● Supplied text
::::::::::
Wednesday, November 10, 2010

6. Varroa Destructor

Don't know too much about these little parasites but I can tell you right now that they're most likely in the serious decline of our fuzzy honey making little friends.

Wikipedia has alot of information on these ( DO EXTRA RESEARCH! ):

Varroa destructor is an external parasitic mite that attacks honey bees Apis cerana and Apis mellifera. The disease caused by the mites is called varroatosis.

Varroa destructor can only replicate in a honey bee colony. It attaches at the body of the bee and weakens the bee by sucking hemolymph. In this process the mite spreads RNA viruses like wing virus (DWV) to the bee.

A significant mite infestation will lead to the death of a honey bee colony, usually in the late autumn through early spring. The Varroa mite is the parasite with the most pronounced economic impact on the beekeeping industry. It may be a contributing factor to colony collapse disorder (CCD), as research shows it is the main factor for collapsed colonies in Ontario, Canada.

The rest of the article can be found here. And AOL Small Business's entry on the little suckers:

What businesses they threaten:
The beekeeping industry -- a $12 billion industry in the United States alone.
::::::::::
● Input data

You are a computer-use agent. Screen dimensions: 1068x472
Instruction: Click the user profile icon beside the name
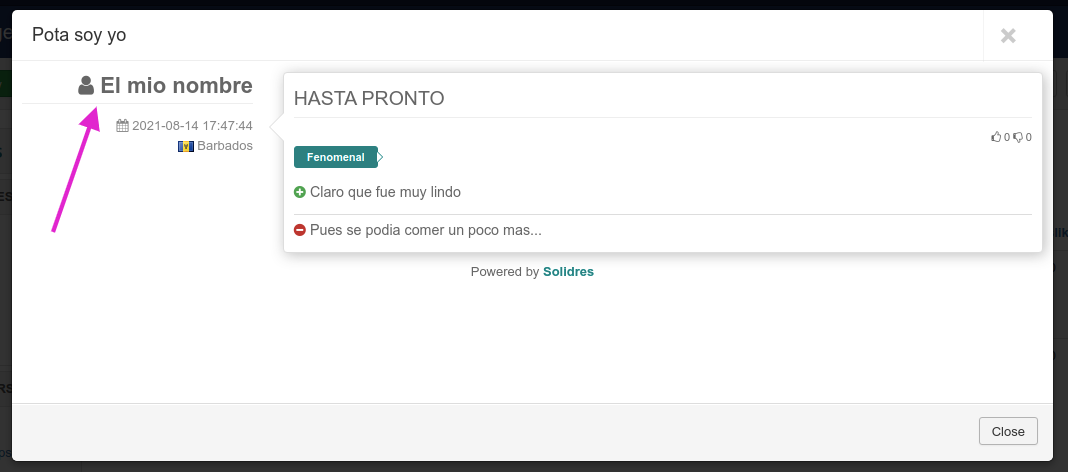86,86
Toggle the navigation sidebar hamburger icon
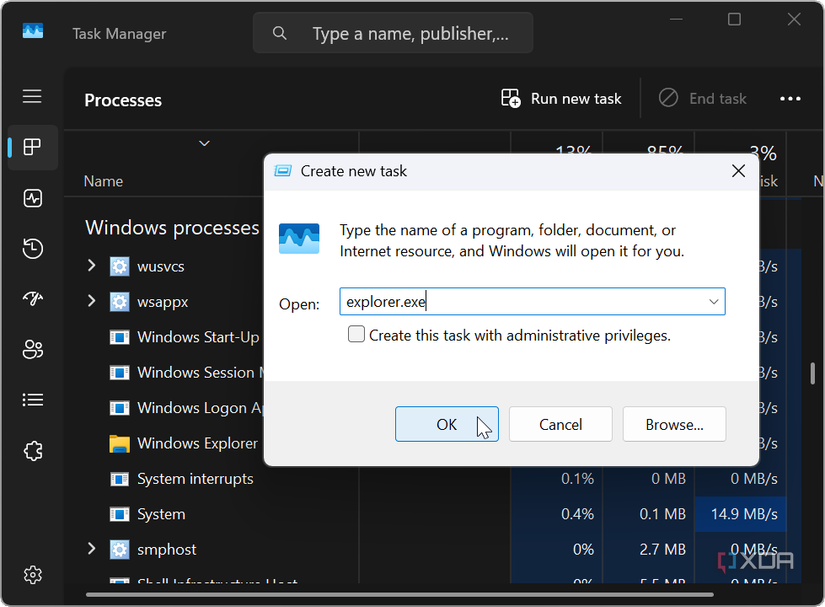Viewport: 825px width, 607px height. pyautogui.click(x=32, y=96)
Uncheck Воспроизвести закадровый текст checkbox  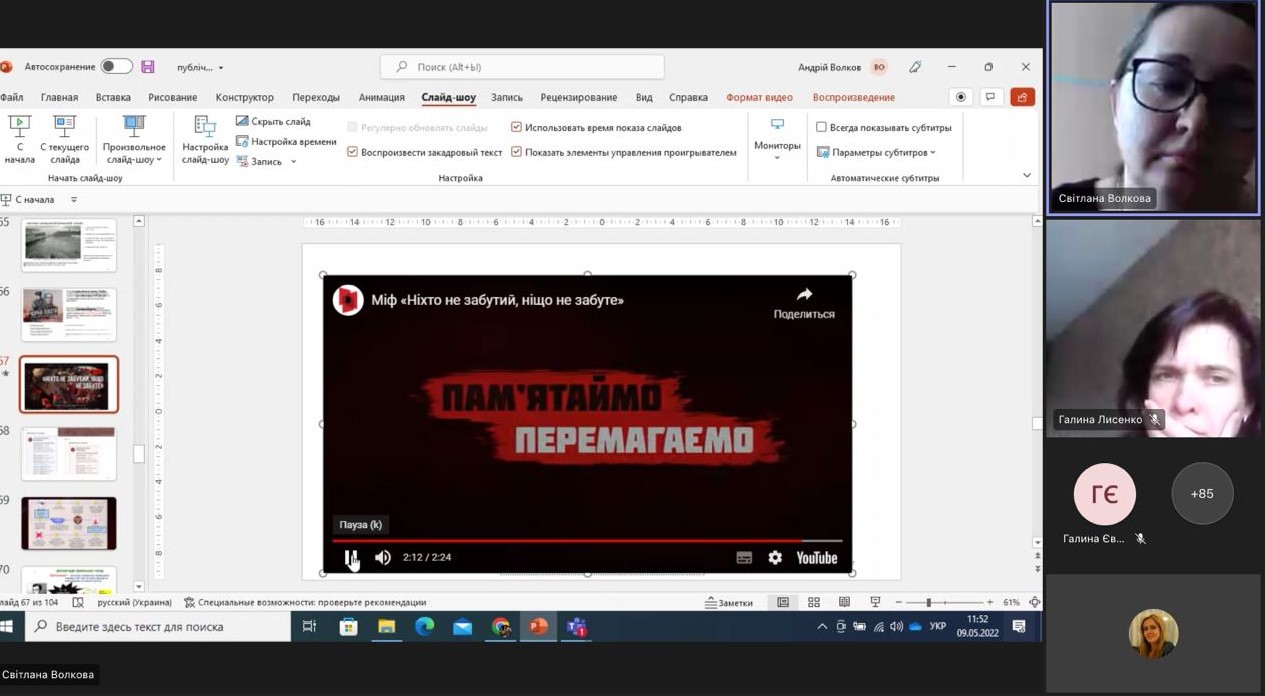coord(352,152)
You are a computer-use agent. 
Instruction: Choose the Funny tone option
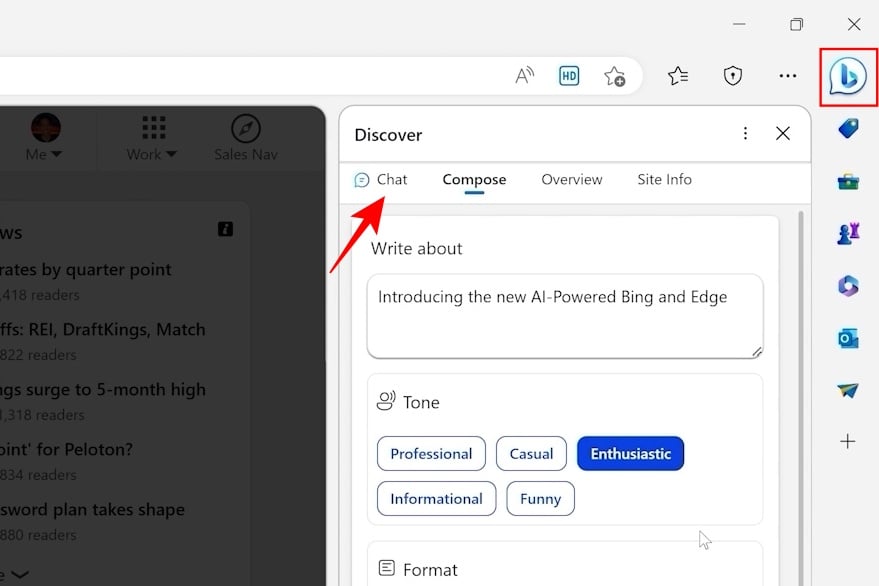[x=540, y=499]
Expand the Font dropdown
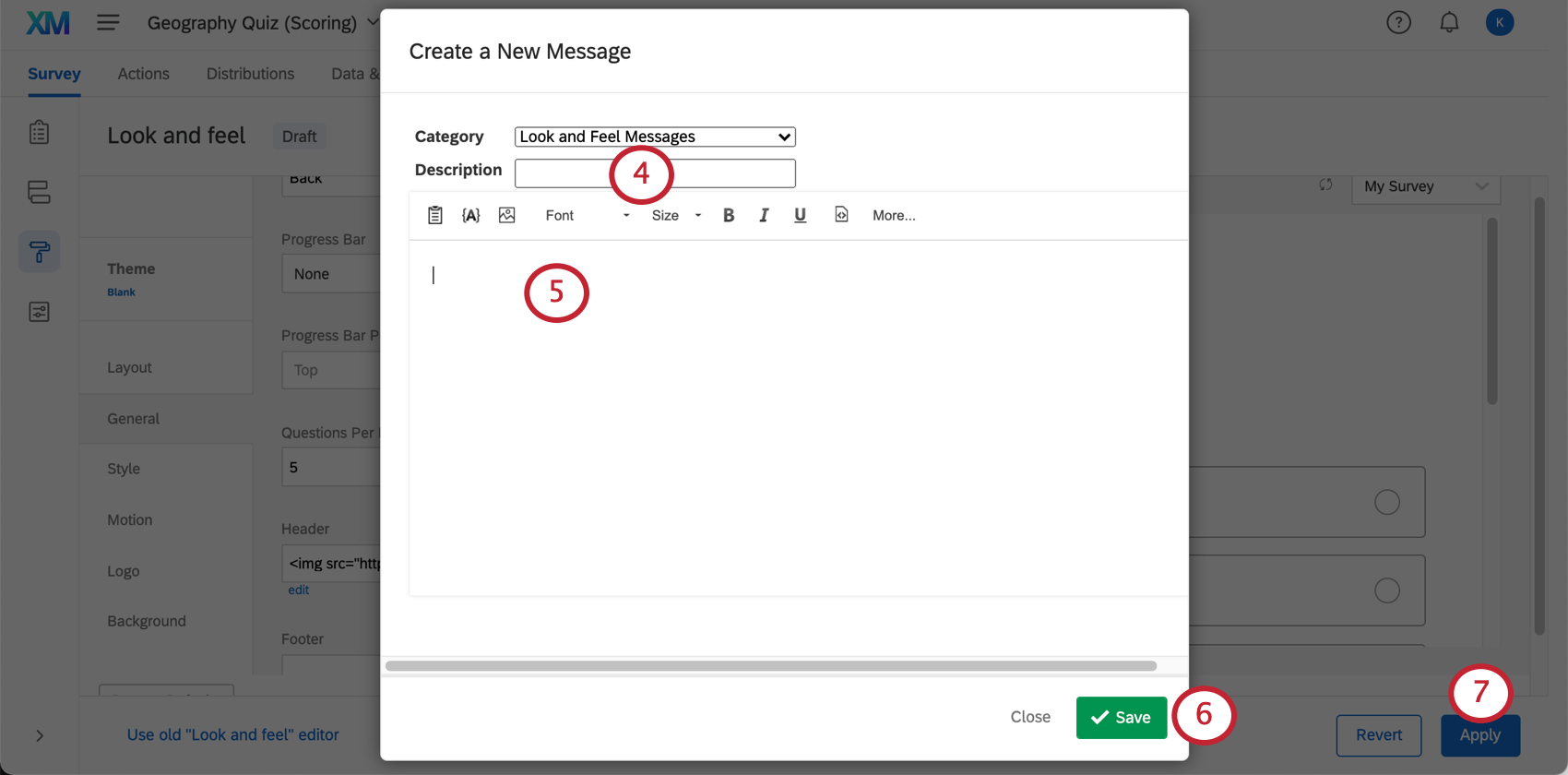Image resolution: width=1568 pixels, height=775 pixels. (587, 215)

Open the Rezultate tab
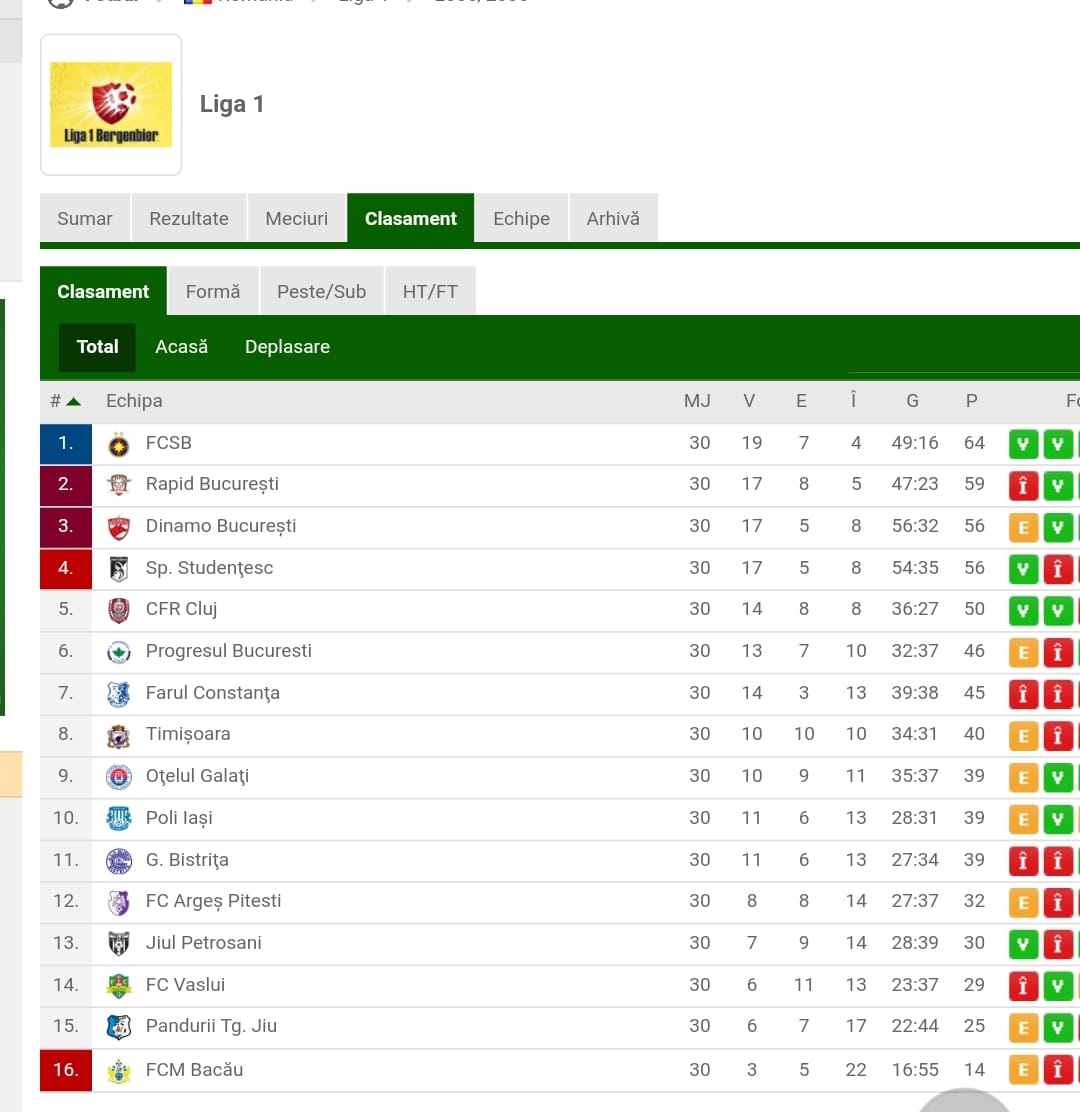189,218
::::::::::
● What to work on
1/ In the post on Varroa destructor, what is the disease caused by the mites called?
2/ Reproduce the Varroa destructor post from "Wednesday, November 10, 2010" to "to the bee.".
3/ Write what comes next in the post on the Varroa mite, picking up after its final line.

● Responses by item number
1/ Varroatosis.

2/
Wednesday, November 10, 2010

6. Varroa Destructor

Don't know too much about these little parasites but I can tell you right now that they're most likely in the serious decline of our fuzzy honey making little friends.

Wikipedia has alot of information on these ( DO EXTRA RESEARCH! ):

Varroa destructor is an external parasitic mite that attacks honey bees Apis cerana and Apis mellifera. The disease caused by the mites is called varroatosis.

Varroa destructor can only replicate in a honey bee colony. It attaches at the body of the bee and weakens the bee by sucking hemolymph. In this process the mite spreads RNA viruses like wing virus (DWV) to the bee.

3/
Modus operandi:
The varroa destructor is a blood sucking parasite, attacking both adults and kids. The juvenile honeybees born under the influence of a varroa destructor often are deformed, missing legs or wings. It's a very bad situation for the bees and not a great one for the honeybee industry, and considering how we depend on bees to pollinate flowers and crops, it's a bad situation for the world at large.

Fun fact:
The varroa destructor was first discovered in Southeast Asia in 1904. They first turned up in the United States in 1987.

- AOL Small Business

Fascinating and evil at the same time. I wonder if there's an effective way to get rid of them for good in development or something?

Something has to be done because we need our honey bees!